Now is it right to set the Old Testament blessing against the cross? That is what Kierkegaard did. That makes the cross, or at least suffering, an abstract principle; and this is just what gives rise to an unhealthy Methodism, which deprives suffering of its element of contingency as a divine ordinance. It’s true that in the Old Testament the person who receives the blessing has to endure a great deal of suffering…but this never leads to the idea that fortune and suffering, blessing and cross are mutually exclusive and contradictory – nor does it in the New Testament. Indeed, the only difference between the Old and New Testaments in this respect is that in the Old the blessing includes the cross, and in the New the cross includes the blessing.”[Bonhoeffer, LPP, 374]

Thus, again Bonhoeffer clearly knows Kierkegaard’s works. However, there is no trace in this letter that Bonhoeffer is interacting with Kierkegaard’s ethics. Moreover, like the second letter we examined, Bonhoeffer again critiques Kierkegaard’s position on the topic at hand and presents his own view.


Overall, in assessing these four letters from his time in Tegel prison, we can conclude that Bonhoeffer indeed knew of Kierkegaard and was versed enough in his writings to interact with his thought by memory without his books at hand. What is more, we can conclude that Bonhoeffer had some knowledge of Kierkegaard’s ethics, at least his three stages of the aesthetic, the ethical, and the religious as we see in his letter to Renate and Eberhard Bethge. However, in this letter, we see Bonhoeffer critiquing Kierkegaard’s three stages and he sees some major problems with them, the effects of which were stretching all the way to the church and society of Bonhoeffer’s day. Thus, with this little though vital evidence, at this point, we can tentatively conclude that Kierkegaard’s approach to ethics did not influence Bonhoeffer’s. However, as we proceed and discuss the specifics of their approaches, this conclusion may or may not be warranted.

Next time in Part 2, we will look at the ethics of Bonhoeffer.

End Notes

[1] First, they were both Lutherans. Secondly, their theologies are Christocentric. See Tim Rose, Kierkegaard’s Christocentric Theology (Burlington: Ashgate, 2001) for a work on Kierkegaard’s Christocentric theology. Third, they both critiqued nationalism in their own times. See Stephen Backhouse, Kierkegaard’s Critique of Christian Nationalism (New York: Oxford, 2011) for a study on his critique of nationalism. Also, they both speak on ethics of responsibility. See Mark Dooley, The Politics of Exodus: Kierkegaard’s Ethics of Responsibility (New York: Fordham, 2001) for a book on Kierkegaard’s ethics of responsibility. Lastly, Kierkegaard and Bonhoeffer were used and abused in a similar way as founders of the secular theology of the 1960’s. See Bishop J. W. C. Wand, The Minds behind the New Theology: Kierkegaard, Barth, Bultmann, Tillich, and Bonhoeffer (London: A. R. Mowbray, 1963) for a brief study on Kierkegaard’s and Bonhoeffer’s “influence” on this new theology.

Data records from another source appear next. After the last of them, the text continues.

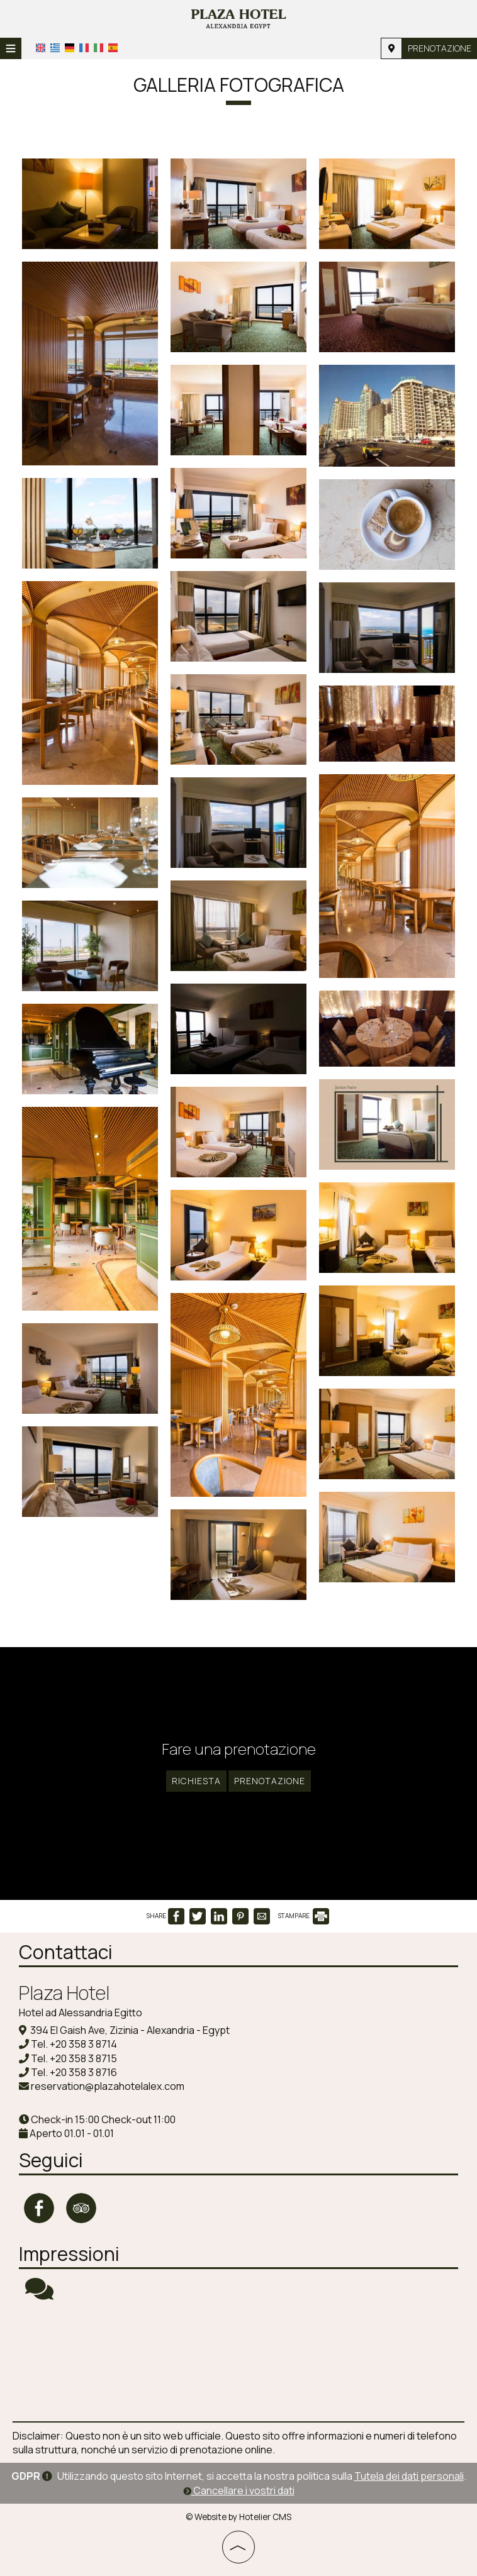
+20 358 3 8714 (83, 2044)
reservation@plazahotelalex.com (107, 2086)
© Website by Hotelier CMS (238, 2517)
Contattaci (66, 1952)
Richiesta (196, 1781)
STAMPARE (303, 1915)
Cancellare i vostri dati (239, 2490)
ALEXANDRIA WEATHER (238, 2361)
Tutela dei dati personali (409, 2476)
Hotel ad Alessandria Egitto (80, 2012)
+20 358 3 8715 (83, 2058)
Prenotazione (439, 48)
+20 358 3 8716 (83, 2072)
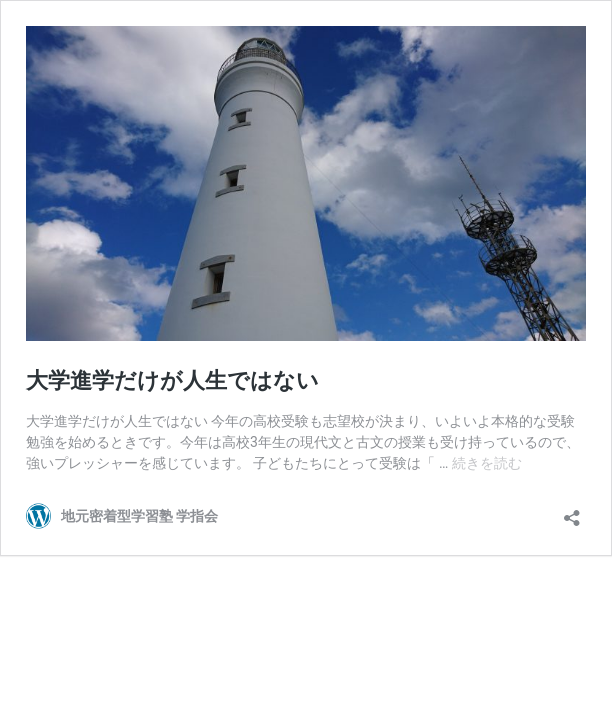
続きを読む (487, 463)
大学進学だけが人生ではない (172, 380)
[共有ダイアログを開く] (572, 511)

All of this goes to show that a massive amount of work has yet to be done in comparing Kierkegaard and Bonhoeffer. I believe that such a study would be profitable and would return abundant dividends, though such study has yet to be done.

[2] However, other similarities in their life and thought have been thoroughly explored. One is promeity within their Christology. See Philip Ziegler, “Christ For Us Today – Promeity in the Christologies of Bonhoeffer and Kierkegaard,” IJST 15:1 (2013): 25-41 for a great article comparing their thought on Christ being for us.

[3] At some point, I hope to expand this paper into several chapters interacting with “commentaries” on Kierkegaard’s and Bonhoeffer’s ethics and produce an advanced and in depth study on their approaches to ethics. This however unfortunate cannot be done here.

[4] Note that Bonhoeffer mentions Kierkegaard in Christ the Center and in some of his sermons, but these are in his early years before Bonhoeffer undertakes the task of writing upon ethics. Thus, I will limit my scope here to his references to Kierkegaard during and after he writes ethics.